# [Selected text]
··········

Tom Griffiths
๐ค SpeakerAppearances Over Time
Podcast Appearances
I mean, I think there are things that we can point to, like Bayes' rule as a general principle of probability theory that allows us to describe how it is that we should go about making inductive inferences.
And you could think about that as something that's a candidate kind of law.
And then logic, there's sort of analogous things like modus ponens, a particular form of argument, right?
if P then Q, P therefore Q, right?
That's a sort of description of a kind of inference that it's valid to make in any circumstance where you can substitute in your P's and Q's, right?
And so those are things that are sort of appropriately law-like, but it's more that we have these mathematical systems that allow us to characterize what it is, you know, thinking should look like in these different circumstances.
Really, the place where the book starts is with Aristotle trying to figure out what makes a good argument.
Aristotle did that by thinking about syllogisms, these simple arguments where you'd have two premises and a conclusion,
where they're about sets of things like all A's are B's, all B's are C's, therefore all A's are C's.
That's a classic syllogism.
He did some theorizing about, first of all, trying to identify what are good syllogisms, and then second, trying to say, what's the theory of what makes a good syllogism?
What are the properties that we can use to look at these
good syllogisms and say what it is that they have in common.
And that's why I was saying he was maybe the first person to really try and develop a little bit more of a theory of what good argument or maybe even good thinking might look like.
And the reason why that was important is that for both Leibniz and Boole, who were the next people who tried to actually formalize thought,
What they were trying to do was formalize Aristotle.
Their way of saying, oh, I've succeeded in coming up with a mathematical theory of thought, the proof of that was going to be that they could reproduce the conclusions that Aristotle had produced about what made something a good syllogism or not.
They set out to do that each in slightly different ways.
Leibniz had this idea that arithmetic was going to be enough.

··········

[Pixel coordinate grounding data]
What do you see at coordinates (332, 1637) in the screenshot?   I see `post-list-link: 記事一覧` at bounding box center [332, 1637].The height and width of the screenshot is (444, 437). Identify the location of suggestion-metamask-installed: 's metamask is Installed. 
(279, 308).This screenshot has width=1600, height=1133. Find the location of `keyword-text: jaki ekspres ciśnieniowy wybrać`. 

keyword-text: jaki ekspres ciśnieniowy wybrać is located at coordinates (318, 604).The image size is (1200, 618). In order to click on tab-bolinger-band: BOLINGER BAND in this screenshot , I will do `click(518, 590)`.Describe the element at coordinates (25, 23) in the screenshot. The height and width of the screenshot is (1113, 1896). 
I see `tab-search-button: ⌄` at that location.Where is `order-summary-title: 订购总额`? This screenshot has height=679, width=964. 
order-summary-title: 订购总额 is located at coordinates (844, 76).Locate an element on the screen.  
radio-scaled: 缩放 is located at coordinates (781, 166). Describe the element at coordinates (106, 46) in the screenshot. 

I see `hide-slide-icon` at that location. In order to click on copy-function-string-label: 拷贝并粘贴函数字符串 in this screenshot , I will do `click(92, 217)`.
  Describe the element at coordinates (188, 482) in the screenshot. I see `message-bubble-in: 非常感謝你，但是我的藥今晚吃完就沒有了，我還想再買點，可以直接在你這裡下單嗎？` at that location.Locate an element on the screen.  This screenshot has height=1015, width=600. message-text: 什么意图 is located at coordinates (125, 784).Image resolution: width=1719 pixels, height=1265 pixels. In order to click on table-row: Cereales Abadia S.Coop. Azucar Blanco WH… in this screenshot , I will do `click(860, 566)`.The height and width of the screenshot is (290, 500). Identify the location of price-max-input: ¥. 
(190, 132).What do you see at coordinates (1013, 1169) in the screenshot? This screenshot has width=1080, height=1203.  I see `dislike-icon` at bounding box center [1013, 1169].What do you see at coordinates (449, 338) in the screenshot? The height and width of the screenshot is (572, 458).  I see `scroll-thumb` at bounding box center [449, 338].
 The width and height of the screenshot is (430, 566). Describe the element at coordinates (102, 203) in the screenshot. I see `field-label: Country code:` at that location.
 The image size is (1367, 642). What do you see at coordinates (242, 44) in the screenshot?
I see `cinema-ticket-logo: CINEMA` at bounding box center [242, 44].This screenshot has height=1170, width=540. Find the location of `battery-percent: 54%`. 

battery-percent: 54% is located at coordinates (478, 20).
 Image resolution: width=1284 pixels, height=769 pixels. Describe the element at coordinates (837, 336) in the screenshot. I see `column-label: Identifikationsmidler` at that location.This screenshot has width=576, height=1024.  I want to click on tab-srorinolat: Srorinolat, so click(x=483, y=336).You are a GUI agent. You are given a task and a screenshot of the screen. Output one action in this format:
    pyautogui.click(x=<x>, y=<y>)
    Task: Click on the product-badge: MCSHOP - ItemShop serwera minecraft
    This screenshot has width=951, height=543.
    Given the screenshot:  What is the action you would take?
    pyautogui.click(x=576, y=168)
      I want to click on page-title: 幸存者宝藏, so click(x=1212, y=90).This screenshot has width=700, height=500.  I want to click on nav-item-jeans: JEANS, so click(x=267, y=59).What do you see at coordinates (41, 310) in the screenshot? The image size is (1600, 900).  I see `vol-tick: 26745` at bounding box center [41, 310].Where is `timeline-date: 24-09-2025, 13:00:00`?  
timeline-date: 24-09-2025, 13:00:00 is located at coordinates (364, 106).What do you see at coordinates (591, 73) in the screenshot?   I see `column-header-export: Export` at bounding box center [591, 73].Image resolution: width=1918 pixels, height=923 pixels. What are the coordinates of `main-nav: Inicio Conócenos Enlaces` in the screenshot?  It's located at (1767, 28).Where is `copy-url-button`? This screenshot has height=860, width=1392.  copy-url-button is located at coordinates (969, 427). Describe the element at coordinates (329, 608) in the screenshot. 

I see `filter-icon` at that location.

··········

# [Required work]
Quote the passage of the transcript that opens with the words "Their way of" and closes with "syllogism or not.".

# [Output for this exercise]
Their way of saying, oh, I've succeeded in coming up with a mathematical theory of thought, the proof of that was going to be that they could reproduce the conclusions that Aristotle had produced about what made something a good syllogism or not.